News | June 07, 2013

Lung Cancer Screening Study Demonstrates Need for Acceleration of Chest CT Scan Comparison

Current PACS systems not well-equipped to support radiologists for high-volume comparisons of deformable anatomy in chest CT scans

June 7, 2013 — Blackford Analysis announced that recent studies on the use of low-dose computed tomography (CT) scans to screen for lung cancer present a strong case for the ability to accelerate comparative analysis of CT scans.

Recently published in the Journal of the American College of Radiology [1], initial data from a free, high volume, low-dose CT lung cancer screening program at the Lahey Hospital and Medical Center showed that free screening can be profitable for the healthcare provider.

This study follows the National Lung Cancer Screening Trial [2], which showed in 2011 that participants at high risk of developing lung cancer screened with low-dose CT had a 20 percent lower risk of dying from the condition than those screened with chest X-rays. Analysis of the initial round of screening published this year in the New England Journal of Medicine [3] showed low-dose CT diagnosed more early-stage lung cancers than chest X-ray and a similar number of late-stage cancers, resulting in increased follow-up diagnostic and therapeutic procedures. The American Cancer Society, the National Comprehensive Cancer Network and the American College of Chest Physicians all recently recommended low-dose CT for lung cancer screening.

However, the challenge of comparative reading of serial chest CT scans for positive lung screening findings is not currently well supported by the picture archiving and communication systems (PACS) used by radiologists. Matching lung nodule locations, which are the most common positive screening finding in low-dose chest CT studies, consumes the majority of radiologist reading time.

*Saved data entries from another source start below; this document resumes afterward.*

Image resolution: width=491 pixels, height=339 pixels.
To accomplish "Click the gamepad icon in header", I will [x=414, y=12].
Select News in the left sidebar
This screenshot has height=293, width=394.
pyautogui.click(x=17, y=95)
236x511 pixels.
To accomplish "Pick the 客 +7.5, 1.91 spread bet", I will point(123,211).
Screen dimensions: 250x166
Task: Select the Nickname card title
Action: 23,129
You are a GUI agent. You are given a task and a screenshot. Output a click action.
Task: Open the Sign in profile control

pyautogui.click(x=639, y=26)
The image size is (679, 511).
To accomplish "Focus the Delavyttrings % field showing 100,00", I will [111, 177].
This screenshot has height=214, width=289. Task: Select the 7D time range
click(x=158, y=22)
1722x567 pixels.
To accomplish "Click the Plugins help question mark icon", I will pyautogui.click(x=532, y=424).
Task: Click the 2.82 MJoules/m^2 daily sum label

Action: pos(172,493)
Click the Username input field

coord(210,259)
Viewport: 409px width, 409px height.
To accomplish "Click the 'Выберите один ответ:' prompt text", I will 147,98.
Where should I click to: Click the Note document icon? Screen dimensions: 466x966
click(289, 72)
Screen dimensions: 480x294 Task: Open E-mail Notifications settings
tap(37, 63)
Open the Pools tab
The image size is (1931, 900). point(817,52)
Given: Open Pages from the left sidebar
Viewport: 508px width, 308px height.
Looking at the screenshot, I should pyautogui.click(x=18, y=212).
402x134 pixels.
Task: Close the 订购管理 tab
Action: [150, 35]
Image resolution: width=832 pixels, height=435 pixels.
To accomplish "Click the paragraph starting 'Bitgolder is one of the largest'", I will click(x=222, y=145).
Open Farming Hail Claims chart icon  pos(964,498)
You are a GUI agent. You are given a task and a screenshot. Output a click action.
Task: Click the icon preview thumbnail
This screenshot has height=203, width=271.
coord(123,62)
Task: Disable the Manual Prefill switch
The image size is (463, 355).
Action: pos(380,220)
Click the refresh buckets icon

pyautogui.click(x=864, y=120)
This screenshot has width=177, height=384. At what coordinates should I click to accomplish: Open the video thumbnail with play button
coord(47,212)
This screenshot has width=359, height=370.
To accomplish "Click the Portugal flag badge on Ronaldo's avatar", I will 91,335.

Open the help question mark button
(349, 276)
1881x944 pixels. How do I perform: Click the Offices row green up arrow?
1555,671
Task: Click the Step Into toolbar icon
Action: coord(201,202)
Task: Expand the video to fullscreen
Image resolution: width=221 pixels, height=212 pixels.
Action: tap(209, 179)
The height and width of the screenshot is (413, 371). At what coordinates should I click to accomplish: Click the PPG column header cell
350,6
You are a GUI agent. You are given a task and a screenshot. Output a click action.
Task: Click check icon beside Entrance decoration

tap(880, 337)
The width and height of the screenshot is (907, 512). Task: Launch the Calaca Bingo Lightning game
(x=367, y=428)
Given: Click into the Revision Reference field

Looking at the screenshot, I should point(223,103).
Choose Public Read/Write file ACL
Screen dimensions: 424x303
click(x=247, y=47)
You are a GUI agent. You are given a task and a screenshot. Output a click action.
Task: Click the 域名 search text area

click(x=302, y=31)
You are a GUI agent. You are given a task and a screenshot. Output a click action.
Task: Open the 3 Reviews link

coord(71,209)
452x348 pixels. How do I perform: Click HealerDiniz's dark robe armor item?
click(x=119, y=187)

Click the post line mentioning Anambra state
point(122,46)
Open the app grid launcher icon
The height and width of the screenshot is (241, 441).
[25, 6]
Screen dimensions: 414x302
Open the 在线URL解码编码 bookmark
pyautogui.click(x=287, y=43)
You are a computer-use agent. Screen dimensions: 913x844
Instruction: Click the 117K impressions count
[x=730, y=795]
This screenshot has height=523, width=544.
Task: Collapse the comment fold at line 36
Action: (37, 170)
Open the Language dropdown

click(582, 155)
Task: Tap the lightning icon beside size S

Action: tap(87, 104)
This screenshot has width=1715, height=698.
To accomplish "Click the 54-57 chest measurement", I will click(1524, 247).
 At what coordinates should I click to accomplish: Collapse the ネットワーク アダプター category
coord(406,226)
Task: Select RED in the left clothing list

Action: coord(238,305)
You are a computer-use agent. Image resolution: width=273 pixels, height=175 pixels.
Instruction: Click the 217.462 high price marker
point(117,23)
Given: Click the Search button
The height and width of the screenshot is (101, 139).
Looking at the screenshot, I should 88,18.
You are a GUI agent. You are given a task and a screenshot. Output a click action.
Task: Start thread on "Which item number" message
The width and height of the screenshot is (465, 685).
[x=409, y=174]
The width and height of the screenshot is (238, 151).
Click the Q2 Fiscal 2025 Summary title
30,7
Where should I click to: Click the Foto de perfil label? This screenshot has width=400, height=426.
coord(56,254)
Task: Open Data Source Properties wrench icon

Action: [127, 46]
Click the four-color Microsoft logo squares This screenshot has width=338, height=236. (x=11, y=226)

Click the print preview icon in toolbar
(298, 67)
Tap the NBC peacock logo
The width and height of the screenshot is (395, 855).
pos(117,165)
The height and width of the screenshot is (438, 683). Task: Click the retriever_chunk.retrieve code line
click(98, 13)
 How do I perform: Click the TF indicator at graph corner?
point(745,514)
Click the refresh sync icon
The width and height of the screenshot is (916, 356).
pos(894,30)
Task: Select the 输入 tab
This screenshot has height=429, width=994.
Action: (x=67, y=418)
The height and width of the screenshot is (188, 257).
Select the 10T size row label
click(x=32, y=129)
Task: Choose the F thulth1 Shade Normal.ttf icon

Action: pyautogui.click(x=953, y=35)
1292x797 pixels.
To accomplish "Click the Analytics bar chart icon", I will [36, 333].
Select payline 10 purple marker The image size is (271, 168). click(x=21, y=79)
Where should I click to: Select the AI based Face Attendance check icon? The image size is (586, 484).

Comparative reading of a current chest CT with one or more priors takes around 10 minutes.

“Matching lung nodule locations across studies is difficult due to different breath hold volumes in each exam,” said Ben Panter, CEO, Blackford Analysis. “The manual scrolling and synchronization of current and prior CTs in today’s PACS systems make it time-consuming for radiologists to detect changes in lung nodules in serial exams. If a national low-dose CT lung cancer screening program were implemented, this could significantly increase radiologist workload.”

Designed to be integrated into any PACS system, the Blackford software suite enables near-instant registration of volumes in current and prior tomographic scans, including those from different modalities, such as CT, magnetic resonance imaging (MRI) and positron emission tomography (PET). The Blackford suite of navigational tools provide radiologists with an average time-saving of over 50 percent when matching lung nodule location across current and prior chest CT scans.

“With the recent interest in lung cancer screening following publication of the National Lung Screening Trial in the New England Journal of Medicine, we have seen an increase in the numbers of patients requiring serial CT scans to monitor small lung nodules for potential growth,” said Matthew A. Barish M.D., FACR, clinical associate professor of radiology; director, Body Imaging; director, Body MRI; Stony Brook Medicine. “The process of manually matching each nodule across multiple studies normally requires considerable time and effort, and leaves uncertainty that each nodule has been accurately assessed. However, Blackford’s PACS integrated lung registration technology automatically matches nodule locations across studies with a single click, substantially reducing the time it takes to interpret these studies and improves reader confidence.”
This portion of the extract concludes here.